AVAILABLE DATA:

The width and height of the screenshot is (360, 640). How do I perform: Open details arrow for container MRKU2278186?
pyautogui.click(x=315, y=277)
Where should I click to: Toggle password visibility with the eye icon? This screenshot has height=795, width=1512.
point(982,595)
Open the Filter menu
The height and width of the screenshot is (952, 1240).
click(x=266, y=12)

---

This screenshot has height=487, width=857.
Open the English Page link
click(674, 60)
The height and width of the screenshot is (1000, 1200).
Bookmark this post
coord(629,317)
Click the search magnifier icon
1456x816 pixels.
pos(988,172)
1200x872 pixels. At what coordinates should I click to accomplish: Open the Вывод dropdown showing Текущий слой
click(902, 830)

* * *

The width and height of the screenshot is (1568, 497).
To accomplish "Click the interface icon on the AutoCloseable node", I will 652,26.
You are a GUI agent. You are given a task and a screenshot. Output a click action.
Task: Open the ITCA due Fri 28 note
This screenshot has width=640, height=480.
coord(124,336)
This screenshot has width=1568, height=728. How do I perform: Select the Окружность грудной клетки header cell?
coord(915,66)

TASK BRIEF: Starting at the line containing "1200x872 pixels. At" and ending at the line containing "click(902, 830)", recast the material above as a two-column CSV with the header row instruction,action. Give one row for each entry, placing its text under instruction and its answer under action, with each field in quotation marks and any line breaks replaced by spaces.

COMPLETED TASK:
instruction,action
"1200x872 pixels. At what coordinates should I click to accomplish: Open the Вывод dropdown showing Текущий слой","click(902, 830)"